Moving forward, we will do our best to handle this situation and each other with kindness and respect. He agreed. We sat on the front porch for a bit. And then I got up. And felt sad. And all of a sudden exhausted from too little sleep. But I also felt lighter and peaceful knowing that some of the pressure had been removed. That we are on the same page. That he and kids and I will still be a team – a team that will find a way to operate and function and still win – even with two home fields.

Lying in bed with a weeping child, I could not help but weep as well. I held him and felt his pain, felt his confusion. Giving him permission to experience whatever he needed to, validating each emotion as it came up, and comforting him was all I could do.

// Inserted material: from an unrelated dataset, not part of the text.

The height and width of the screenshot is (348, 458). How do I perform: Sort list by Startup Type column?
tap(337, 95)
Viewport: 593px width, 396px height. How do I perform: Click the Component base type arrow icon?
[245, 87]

At a certain point, there seemed to be no end in sight to the downward emotional spiral we both were now involved in. Realizing I was the adult that my child was counting on to help him through this, not just go along with him for the ride, I took a deep breath and asked him a very difficult question, a very adult question, “What is the gift?”

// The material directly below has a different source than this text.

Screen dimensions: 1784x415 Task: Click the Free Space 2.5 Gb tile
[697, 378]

“Are you kidding me?” I tried not to look surprised by his answer. “No, “ I continued gently, “let’s find the gift in this situation.” He responded angrily, “There is no gift in this situation!” Well, at least we had shifted from despair to anger – at this point that was progress. So I began the conversation. “It’s a gift that we are able to be here together and talk, not everyone is able to do that, not everyone has someone they feel safe with to talk about stuff.”
My child paused, and I saw him shifting from anger to awareness of his world, as he listened to me trying desperately to find the gift for him. “I am grateful you feel deeply and are such a loyal and loving son. I am grateful that you are able to share your thoughts and feelings with me. I am grateful for the opportunity to be here for you when you needed me. I am grateful for this big comfy bed we are in. I am grateful for my cashmere blanket that you always try to steal,” and as I snuggled him a little closer, “I am grateful you showered.” That got him. The tears had stopped as he listened to my gift and gratitude list. He shifted into a state of calmness, and in the end laughter. “Your turn,” I said.
And for the next hour, we lay in the dark of the room, at first talking about what we were grateful for, and eventually, calmly, about where the tears and emotions came from, how to welcome them, embrace them and eventually, let them go. It may be awhile before they are fully gone, but we both drifted off to sleep knowing that as they come up, as anything comes up in the future, we have so much to be grateful for, and there is always a gift to be found, even in the most difficult of situations. And the journey of discovering it with another person, with a child, with your child, is a gift in and of itself.